AIM OF THE TASK ▸
Reproduce the items below word for word, starting at the first line and ending with the line that contains "tap(290, 598)", and leave the pictures out of your copy.

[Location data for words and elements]
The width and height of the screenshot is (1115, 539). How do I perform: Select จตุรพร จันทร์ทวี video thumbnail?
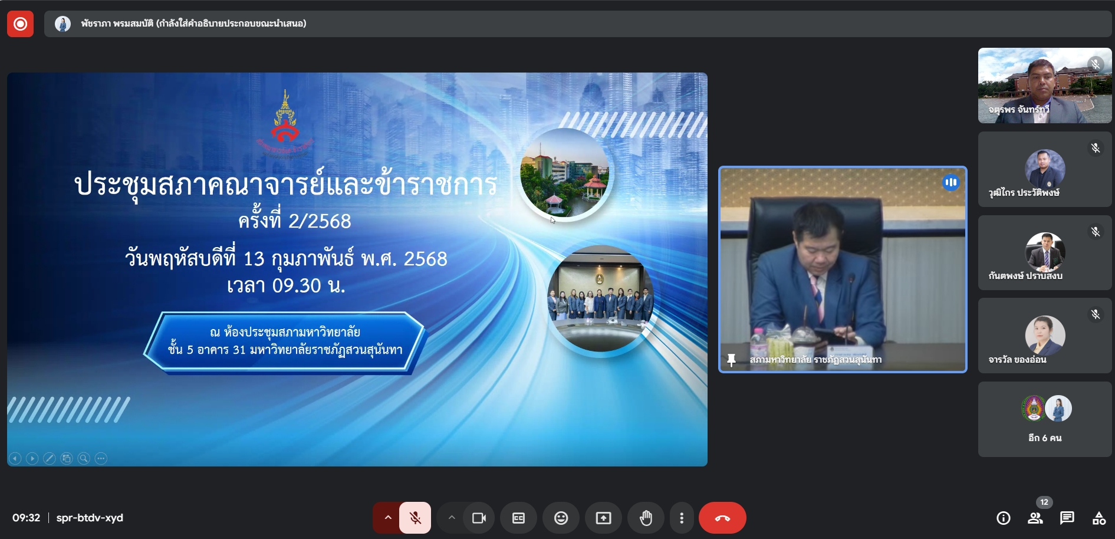pos(1044,86)
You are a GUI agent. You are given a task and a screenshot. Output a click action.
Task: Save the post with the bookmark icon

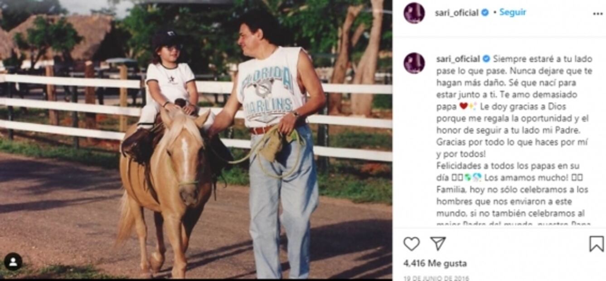[596, 244]
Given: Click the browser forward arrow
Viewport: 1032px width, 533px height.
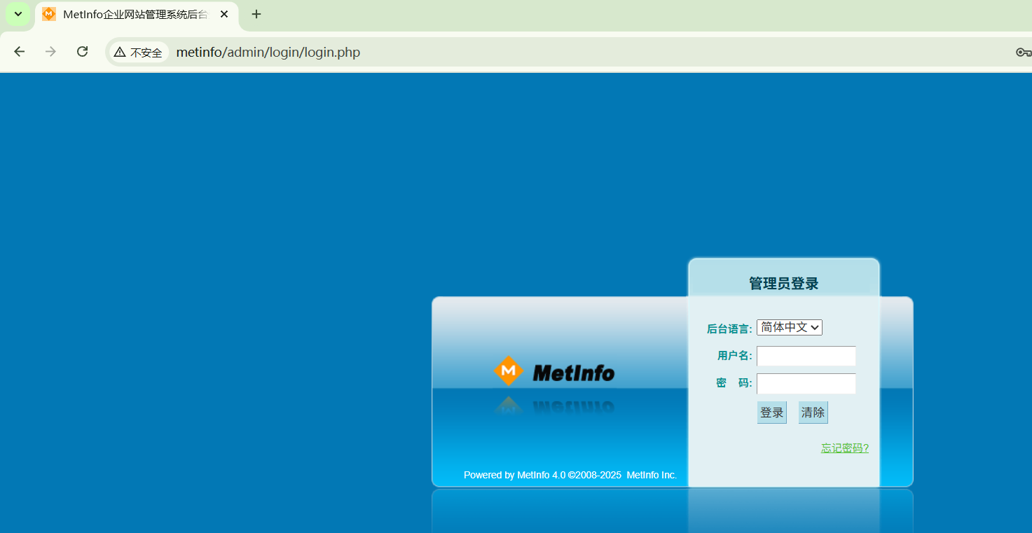Looking at the screenshot, I should [50, 52].
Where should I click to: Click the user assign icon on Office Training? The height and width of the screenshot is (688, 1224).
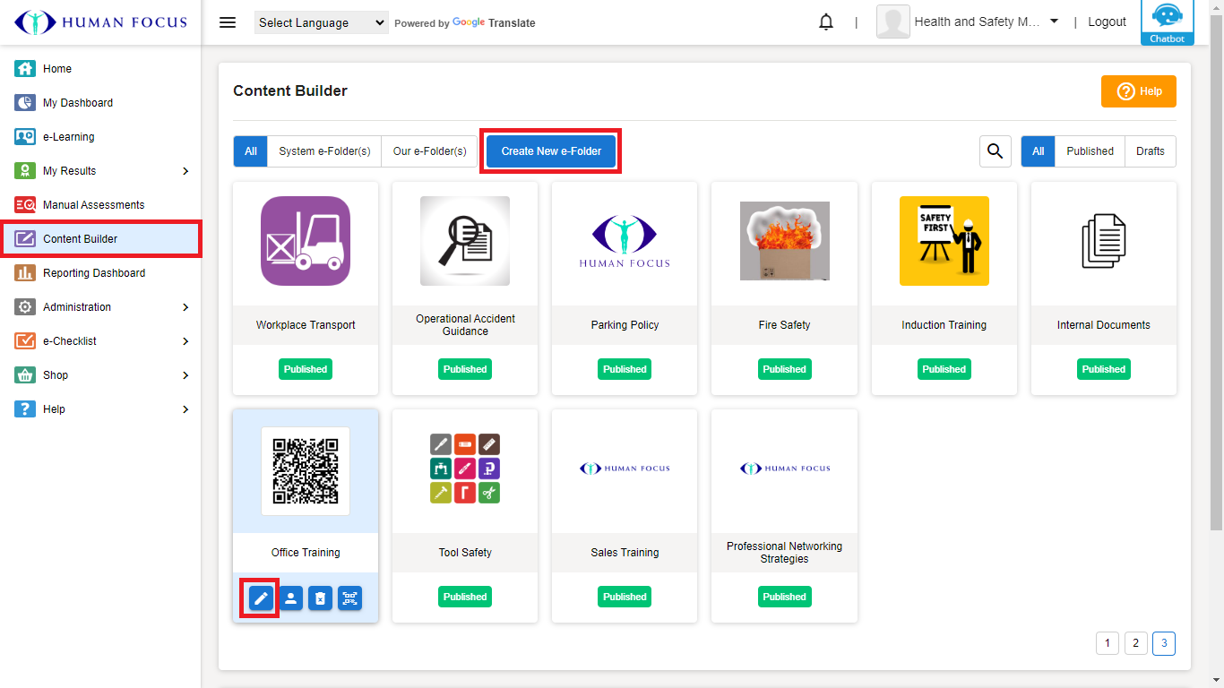tap(290, 598)
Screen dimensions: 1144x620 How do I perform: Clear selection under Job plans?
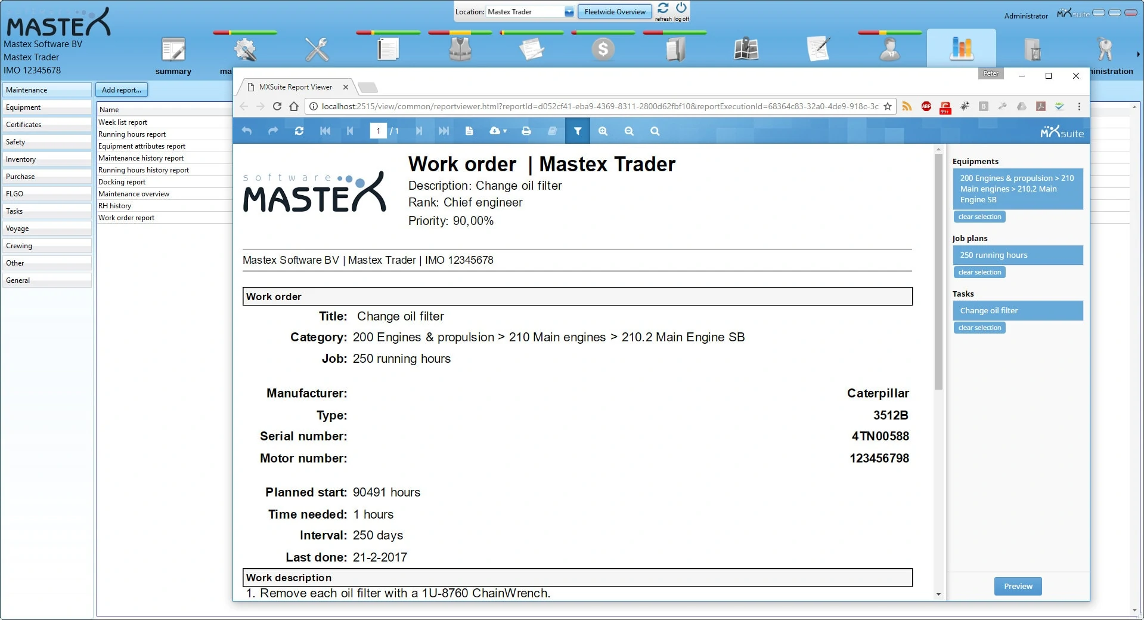coord(979,272)
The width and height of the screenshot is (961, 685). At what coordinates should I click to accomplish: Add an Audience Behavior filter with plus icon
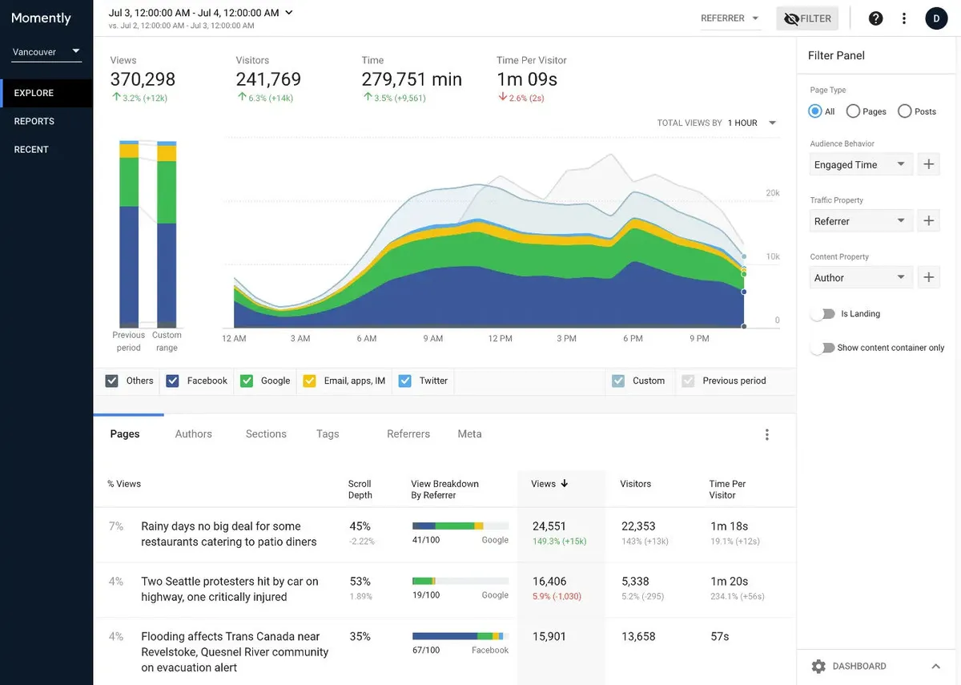(x=928, y=164)
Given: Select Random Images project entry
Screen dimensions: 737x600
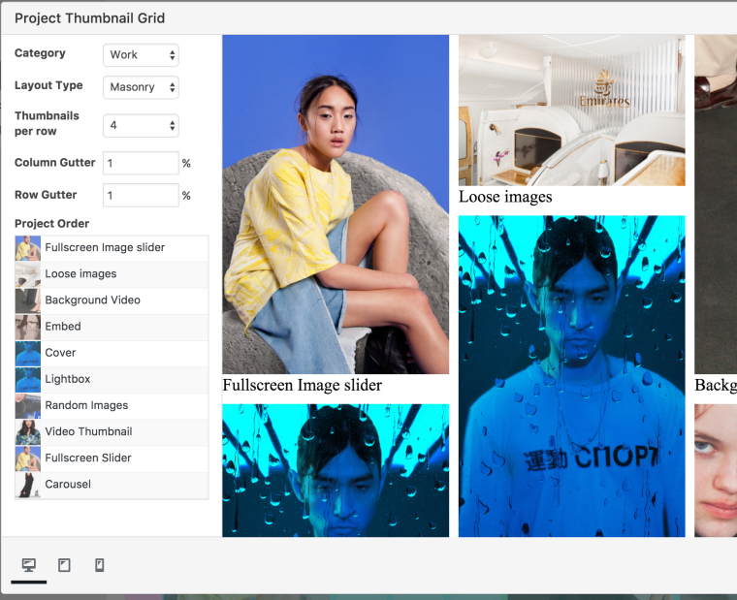Looking at the screenshot, I should click(86, 405).
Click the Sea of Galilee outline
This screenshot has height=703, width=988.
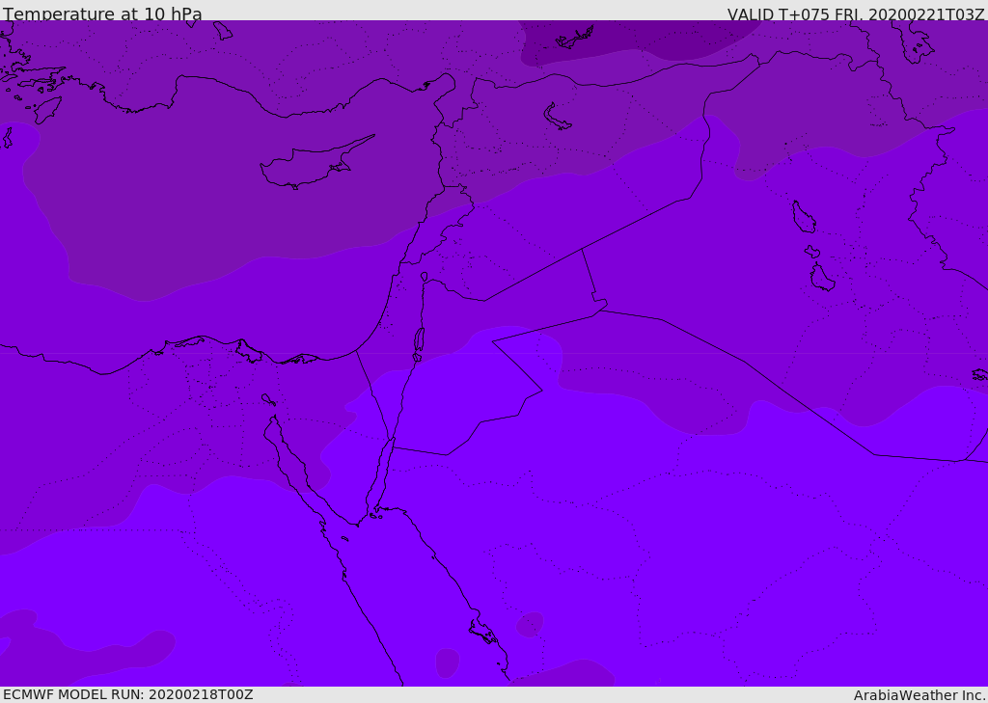[x=425, y=277]
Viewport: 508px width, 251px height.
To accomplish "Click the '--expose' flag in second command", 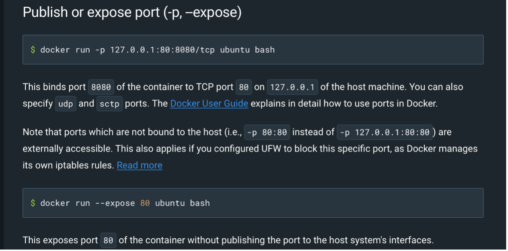I will tap(115, 203).
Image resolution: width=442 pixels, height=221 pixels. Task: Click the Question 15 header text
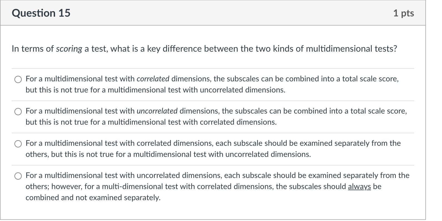(x=41, y=12)
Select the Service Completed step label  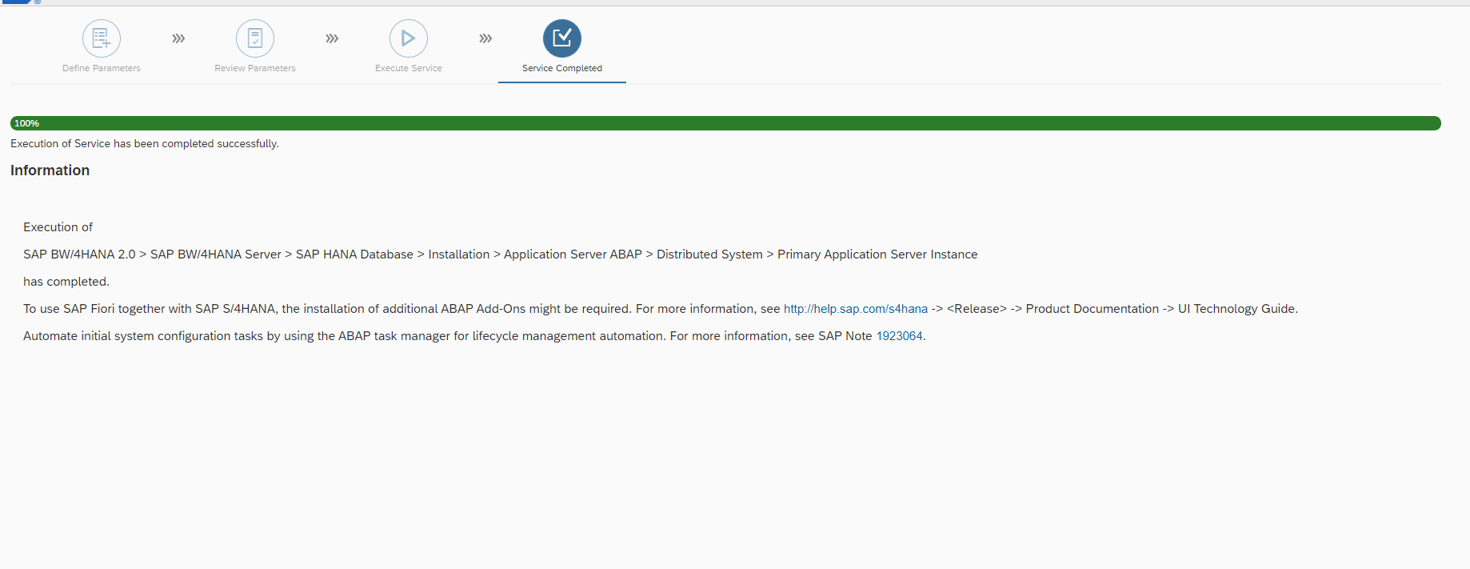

RESPONSE ▸
The width and height of the screenshot is (1115, 539). How do I perform: Select จตุรพร จันทร์ทวี video thumbnail?
pos(1044,86)
You are a GUI agent. You are given a task and a screenshot. Output a click action.
Task: Save the post with the bookmark icon

[596, 244]
Given: Click the browser forward arrow
Viewport: 1032px width, 533px height.
Looking at the screenshot, I should [50, 52].
Where should I click to: Click the user assign icon on Office Training? The height and width of the screenshot is (688, 1224).
tap(290, 598)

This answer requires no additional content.